Exercise objective —
What lines in the entries hold the string "Close"? List them.

Records for this exercise —
┌──
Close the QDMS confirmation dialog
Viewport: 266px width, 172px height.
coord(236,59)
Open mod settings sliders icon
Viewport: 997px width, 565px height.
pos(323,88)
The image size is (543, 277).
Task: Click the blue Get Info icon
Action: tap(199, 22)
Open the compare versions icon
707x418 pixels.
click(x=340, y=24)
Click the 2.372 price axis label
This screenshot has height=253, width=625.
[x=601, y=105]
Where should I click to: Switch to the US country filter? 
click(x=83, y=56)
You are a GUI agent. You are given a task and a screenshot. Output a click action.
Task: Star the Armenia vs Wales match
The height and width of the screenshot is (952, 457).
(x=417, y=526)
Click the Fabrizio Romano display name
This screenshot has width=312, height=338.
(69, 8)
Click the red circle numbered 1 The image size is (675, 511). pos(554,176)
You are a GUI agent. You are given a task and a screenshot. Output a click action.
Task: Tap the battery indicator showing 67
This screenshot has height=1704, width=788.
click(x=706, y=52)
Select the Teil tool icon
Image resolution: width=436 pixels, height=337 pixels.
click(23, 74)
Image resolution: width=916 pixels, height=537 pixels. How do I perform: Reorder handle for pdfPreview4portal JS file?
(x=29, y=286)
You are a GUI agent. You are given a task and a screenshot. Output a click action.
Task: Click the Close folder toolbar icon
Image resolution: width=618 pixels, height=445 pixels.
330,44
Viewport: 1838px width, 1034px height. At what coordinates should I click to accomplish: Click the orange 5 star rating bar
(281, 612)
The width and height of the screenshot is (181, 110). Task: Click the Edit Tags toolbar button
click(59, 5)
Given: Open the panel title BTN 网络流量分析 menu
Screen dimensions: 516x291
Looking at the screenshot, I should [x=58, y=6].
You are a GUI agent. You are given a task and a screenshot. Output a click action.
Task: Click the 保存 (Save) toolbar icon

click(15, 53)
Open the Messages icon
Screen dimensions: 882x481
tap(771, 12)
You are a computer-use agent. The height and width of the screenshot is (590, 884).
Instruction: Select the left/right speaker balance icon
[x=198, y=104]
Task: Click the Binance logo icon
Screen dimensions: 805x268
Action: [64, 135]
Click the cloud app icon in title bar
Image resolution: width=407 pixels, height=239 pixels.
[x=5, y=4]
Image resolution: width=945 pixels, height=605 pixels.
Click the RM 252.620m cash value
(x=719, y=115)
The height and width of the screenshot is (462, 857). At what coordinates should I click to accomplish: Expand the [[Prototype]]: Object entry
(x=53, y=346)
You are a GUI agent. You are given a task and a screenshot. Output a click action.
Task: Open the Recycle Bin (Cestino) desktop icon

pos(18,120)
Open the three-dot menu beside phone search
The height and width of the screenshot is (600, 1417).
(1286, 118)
└──
Task output —
Close the QDMS confirmation dialog
Task: Click the Close folder toolbar icon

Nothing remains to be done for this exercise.